Il conflitto arabo-israeliano

di Elisabetta Terigi

In pochi ne parlano in Italia. Eppure è di nuovo alta la tensione in Medio Oriente tra palestinesi e israeliani: ventisei morti in quattro giorni. Succede nella Striscia di Gaza, presa ancora una volta di mira da Israele. Delle vittime cinque sono civili, riporta l’inglese Guardian. Tra di loro un ragazzo di sedici anni. In risposta, centocinquanta razzi (secondo Il Foglio; centotrenta per il Guardian; quasi trecento secondo Haaretz) sono partiti dalla terra palestinese contro Israele, dove non ci sono state vittime, ma solo danni a case e edifici. Grazie al sistema anti missili Iron Dome, costoso quanto efficiente, Israele ha limitato i danni. Due razzi hanno colpito Gedera, a sud di Tel Aviv ed un terzo ha centrato e danneggiato un edificio nella città di Ashodod causando il leggero ferimento di una donna.

Tutto è cominciato un venerdì. Il nove marzo in uno dei raid israeliani è stato ucciso Zuhair Qaisi, il segretario dei Comitati di resistenza popolare, che secondo Israele stava preparando un attentato nel Sinai. Le forze israeliane hanno deciso allora di colpire Gaza per prevenire l’attacco. I comitati, di cui Qaisi era il leader, sarebbero stati anche i responsabili del rapimento del soldato israeliano Gilad Shalit, liberato nell’ottobre scorso dopo cinque anni di prigionia. Un passato che non vuole passare, un presente di guerra che sempre ritorna. Dopo un fine settimana da incubo, da oggi, grazie alla mediazione egiziana, a regnare è il cessate il fuoco.  Almeno così sembra.  Le notizie infatti sono alquanto contraddittorie. Se l’Egitto inizialmente si è fatto mediatore arrivando a un parziale accordo nella notte, poi ha lanciato messaggi in netta controtendenza.

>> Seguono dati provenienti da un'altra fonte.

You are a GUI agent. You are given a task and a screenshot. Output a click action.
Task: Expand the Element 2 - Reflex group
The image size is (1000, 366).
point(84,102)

Il passo indietro egiziano e Israele che diventa nemico. Nella mattinata di martedì 13 marzo infatti l’Assemblea Popolare, ossia la Camera Bassa del parlamento egiziano ha votato per l’espulsione dell’ambasciatore israeliano dal paese e ha chiesto il ritorno dell’ambasciatore egiziano da Tel Aviv. A questo gesto, quanto mai significativo è seguito un altrettanto eloquente commento scritto nel documento redatto dalla commissione affari arabi del parlamento: «Dopo la rivoluzione l’Egitto non sarà mai più amico dell’entità sionista, primo nemico dell’Egitto e della nazione araba». Si chiede quindi la revisione «di tutti i rapporti e gli accordi» con quel «nemico».

 A questo punto è legittimo chiedersi quale sia il futuro per Israele e Palestina. Due Stati, due popoli, ma una sola terra.  Sempre stato così, dal maggio del 1948, ma ora Israele si ritrova sempre più solo. Nonostante Gerusalemme abbia chiesto al Consiglio di Sicurezza delle Nazioni Unite la condanna dei razzi palestinesi, ancora non c’è stata risposta.  Ron Prosor, ambasciatore israeliano alle Nazioni Unite, ha inviato anche una lettera al Segretario Generale dell’ONU Ban Ki Moon che ha il sapore dell’amarezza. «Gli attacchi di Gaza mettono in pericolo le vite di un milione di Israeliani e proibiscono a 200.000 bambini di andare a scuola. Il Consiglio di Sicurezza non ha speso nemmeno una parola di condanna per questi attacchi». Ferma la voce invece dei leader politici israeliani. Continuano a combattere la battaglia in difesa dello stato ebraico. Il primo ministro Benjamin Netahjahu ha dichiarato: «Il nostro messaggio è: la calma porterà la calma. Chiunque la violi o tenti di violarla, troverà le nostre pistole».